- Directed by: Noel M. Smith
- Written by: Oliver Hardy Bud Ross
- Produced by: Albert E. Smith
- Starring: Jimmy Aubrey Oliver Hardy
- Production company: Vitagraph Studios
- Distributed by: Vitagraph Studios
- Release date: May 19, 1919;
- Country: United States
- Languages: Silent film English intertitles

= Tootsies and Tamales =

1919 film

Tootsies and Tamales is a 1919 American silent short comedy film starring Jimmy Aubrey and featuring Oliver Hardy.

== Plot ==
According to the copyright description, "Introduced in a very novel way, we find the villain wooing the heroine, much against her own and father's will. Trapped and captured by the villain and his confederates, the father is bound and gagged until such time as he give in to the villain's demands. The hero arrives, ignores the villain and becomes a target for his anger. Being forced to drink with the villain, the hero does so, and surprises the villain by spitting explosives. His bluff does not hold good for long, and again the villain and he are at war, Finally, with the aid of a bear, they sign an armistice, and the villain goes to his work of studying figures. Hero unintentionally interferes with this, and the armistice is all off. Finally on the "bull-fight " holiday, a temporary truce is reached, and everything goes well, with the hero and the girl, until the hero is called upon to kill the bull, which he does, to the surprise of the villain, who gives orders that the bomb should be set right way to kill the father.

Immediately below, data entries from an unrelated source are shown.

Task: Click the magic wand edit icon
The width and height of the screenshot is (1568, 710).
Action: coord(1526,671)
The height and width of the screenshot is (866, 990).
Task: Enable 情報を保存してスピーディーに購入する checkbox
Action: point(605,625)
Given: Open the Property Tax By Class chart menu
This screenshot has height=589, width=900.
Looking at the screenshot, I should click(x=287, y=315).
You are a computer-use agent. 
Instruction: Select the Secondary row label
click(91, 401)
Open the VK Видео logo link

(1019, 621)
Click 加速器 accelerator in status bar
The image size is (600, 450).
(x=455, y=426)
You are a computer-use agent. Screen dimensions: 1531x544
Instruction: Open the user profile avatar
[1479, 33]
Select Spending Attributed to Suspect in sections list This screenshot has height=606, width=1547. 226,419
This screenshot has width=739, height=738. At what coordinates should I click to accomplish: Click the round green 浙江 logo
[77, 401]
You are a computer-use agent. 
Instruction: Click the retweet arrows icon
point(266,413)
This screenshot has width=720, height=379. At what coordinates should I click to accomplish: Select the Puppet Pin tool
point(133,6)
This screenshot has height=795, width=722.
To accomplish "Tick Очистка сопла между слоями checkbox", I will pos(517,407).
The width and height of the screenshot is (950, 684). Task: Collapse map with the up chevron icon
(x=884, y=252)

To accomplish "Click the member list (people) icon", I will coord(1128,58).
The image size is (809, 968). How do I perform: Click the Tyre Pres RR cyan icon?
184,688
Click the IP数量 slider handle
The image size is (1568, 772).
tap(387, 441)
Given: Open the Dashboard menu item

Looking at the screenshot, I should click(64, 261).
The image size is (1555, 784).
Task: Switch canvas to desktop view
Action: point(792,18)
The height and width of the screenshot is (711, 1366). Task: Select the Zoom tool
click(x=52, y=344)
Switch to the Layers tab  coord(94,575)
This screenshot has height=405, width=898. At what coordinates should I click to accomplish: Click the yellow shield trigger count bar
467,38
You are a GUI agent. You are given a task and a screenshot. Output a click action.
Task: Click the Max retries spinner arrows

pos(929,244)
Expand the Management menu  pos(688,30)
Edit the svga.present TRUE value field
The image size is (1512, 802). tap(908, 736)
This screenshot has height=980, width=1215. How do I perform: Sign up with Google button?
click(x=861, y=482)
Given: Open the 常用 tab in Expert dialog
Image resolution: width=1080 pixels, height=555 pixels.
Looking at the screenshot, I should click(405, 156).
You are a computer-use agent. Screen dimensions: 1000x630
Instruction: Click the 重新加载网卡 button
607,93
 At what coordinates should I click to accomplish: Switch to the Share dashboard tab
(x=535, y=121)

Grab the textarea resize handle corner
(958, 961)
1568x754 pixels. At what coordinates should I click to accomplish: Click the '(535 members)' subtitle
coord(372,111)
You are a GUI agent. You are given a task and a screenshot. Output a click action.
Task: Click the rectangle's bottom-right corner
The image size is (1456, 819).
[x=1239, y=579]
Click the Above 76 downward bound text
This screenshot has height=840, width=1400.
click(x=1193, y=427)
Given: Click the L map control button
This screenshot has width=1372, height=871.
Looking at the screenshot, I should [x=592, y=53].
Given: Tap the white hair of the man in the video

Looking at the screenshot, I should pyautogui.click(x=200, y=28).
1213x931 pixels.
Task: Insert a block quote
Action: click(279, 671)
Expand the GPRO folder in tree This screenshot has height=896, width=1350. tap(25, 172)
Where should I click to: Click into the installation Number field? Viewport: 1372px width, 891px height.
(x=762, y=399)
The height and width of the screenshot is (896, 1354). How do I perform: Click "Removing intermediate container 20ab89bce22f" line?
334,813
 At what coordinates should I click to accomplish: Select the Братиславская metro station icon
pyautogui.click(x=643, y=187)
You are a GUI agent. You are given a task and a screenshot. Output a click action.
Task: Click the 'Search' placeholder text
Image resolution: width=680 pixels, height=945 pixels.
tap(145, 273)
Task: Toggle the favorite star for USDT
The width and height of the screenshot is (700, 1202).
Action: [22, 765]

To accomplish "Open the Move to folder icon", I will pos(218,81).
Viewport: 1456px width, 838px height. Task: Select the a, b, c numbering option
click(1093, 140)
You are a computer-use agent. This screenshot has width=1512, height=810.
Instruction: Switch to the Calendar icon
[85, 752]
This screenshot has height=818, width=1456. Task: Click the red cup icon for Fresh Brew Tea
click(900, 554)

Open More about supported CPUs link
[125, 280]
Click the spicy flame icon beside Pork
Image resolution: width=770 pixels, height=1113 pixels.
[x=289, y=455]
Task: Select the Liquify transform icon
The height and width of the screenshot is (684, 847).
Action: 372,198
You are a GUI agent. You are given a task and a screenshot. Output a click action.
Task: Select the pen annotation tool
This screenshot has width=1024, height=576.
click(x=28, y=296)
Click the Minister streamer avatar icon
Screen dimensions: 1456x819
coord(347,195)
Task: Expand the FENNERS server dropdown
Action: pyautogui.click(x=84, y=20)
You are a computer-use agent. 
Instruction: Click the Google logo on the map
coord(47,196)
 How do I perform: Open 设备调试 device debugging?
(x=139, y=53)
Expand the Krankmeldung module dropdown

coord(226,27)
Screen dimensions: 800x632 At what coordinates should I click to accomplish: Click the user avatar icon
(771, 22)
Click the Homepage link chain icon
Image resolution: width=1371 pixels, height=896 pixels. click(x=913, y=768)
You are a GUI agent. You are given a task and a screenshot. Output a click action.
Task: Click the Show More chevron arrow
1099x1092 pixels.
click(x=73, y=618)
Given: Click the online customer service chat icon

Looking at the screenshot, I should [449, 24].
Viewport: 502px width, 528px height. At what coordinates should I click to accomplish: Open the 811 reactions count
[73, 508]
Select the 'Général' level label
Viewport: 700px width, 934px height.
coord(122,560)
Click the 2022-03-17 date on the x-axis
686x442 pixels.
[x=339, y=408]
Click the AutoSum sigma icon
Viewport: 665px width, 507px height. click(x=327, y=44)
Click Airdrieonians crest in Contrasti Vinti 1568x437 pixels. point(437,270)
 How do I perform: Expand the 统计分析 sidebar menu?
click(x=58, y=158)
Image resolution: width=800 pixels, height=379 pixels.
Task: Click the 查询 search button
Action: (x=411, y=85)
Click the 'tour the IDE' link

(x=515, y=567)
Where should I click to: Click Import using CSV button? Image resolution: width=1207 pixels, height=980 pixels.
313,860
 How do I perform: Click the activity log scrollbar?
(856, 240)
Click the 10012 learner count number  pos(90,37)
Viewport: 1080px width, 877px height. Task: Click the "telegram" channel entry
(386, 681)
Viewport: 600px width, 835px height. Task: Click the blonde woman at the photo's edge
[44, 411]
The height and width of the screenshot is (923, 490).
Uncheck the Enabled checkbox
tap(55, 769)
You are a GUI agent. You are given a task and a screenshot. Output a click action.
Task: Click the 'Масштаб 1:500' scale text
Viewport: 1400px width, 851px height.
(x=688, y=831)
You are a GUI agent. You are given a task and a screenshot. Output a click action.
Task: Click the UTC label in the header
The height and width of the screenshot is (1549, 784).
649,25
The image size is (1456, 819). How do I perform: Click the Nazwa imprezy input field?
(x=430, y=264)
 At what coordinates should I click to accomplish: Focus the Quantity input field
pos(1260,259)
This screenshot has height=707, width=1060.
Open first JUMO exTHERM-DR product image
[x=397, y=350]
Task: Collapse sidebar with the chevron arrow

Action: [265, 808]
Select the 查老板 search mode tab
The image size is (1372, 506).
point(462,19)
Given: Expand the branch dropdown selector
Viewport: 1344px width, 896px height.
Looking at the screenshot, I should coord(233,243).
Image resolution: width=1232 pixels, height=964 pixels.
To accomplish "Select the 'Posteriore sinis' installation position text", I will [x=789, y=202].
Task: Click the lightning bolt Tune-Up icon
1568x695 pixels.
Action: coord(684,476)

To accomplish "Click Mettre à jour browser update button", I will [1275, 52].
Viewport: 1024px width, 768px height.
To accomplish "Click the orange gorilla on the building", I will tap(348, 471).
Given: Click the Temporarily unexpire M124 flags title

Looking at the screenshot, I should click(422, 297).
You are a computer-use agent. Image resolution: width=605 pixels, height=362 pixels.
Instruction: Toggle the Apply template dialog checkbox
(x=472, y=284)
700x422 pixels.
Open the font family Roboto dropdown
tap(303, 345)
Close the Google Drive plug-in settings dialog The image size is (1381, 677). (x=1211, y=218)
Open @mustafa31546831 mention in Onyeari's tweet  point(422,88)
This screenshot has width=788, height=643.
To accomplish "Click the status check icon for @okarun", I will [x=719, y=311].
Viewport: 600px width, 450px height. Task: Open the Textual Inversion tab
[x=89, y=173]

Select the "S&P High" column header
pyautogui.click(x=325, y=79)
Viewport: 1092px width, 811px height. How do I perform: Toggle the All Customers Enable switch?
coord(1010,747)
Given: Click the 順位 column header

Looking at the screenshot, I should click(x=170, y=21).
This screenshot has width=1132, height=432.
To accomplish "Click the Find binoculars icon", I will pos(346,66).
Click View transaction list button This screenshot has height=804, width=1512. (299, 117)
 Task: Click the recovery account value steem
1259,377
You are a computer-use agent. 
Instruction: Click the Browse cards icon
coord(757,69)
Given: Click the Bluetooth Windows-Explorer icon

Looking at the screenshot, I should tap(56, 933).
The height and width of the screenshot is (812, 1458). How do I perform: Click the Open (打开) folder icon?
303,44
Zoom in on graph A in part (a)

The hero and heroine after a thrilling fight with the villain and his confederates, rush to the father's rescue, The three escape from the shack and take refuge on the hero's sea-craft - while the villains, rushing the shack, arrive inside in time to be blown to pieces with it."

==Cast==
- Jimmy Aubrey - The Rummy Romeo
- Oliver Hardy - The Murderous Mexican (as Babe Hardy)
- Maude Emory - Señorita
- Bud Ross
- Richard Smith

== Censorship ==
Before Tootsies and Tamales could be exhibited in Kansas, the Kansas Board of Review required the elimination of "explosions from man."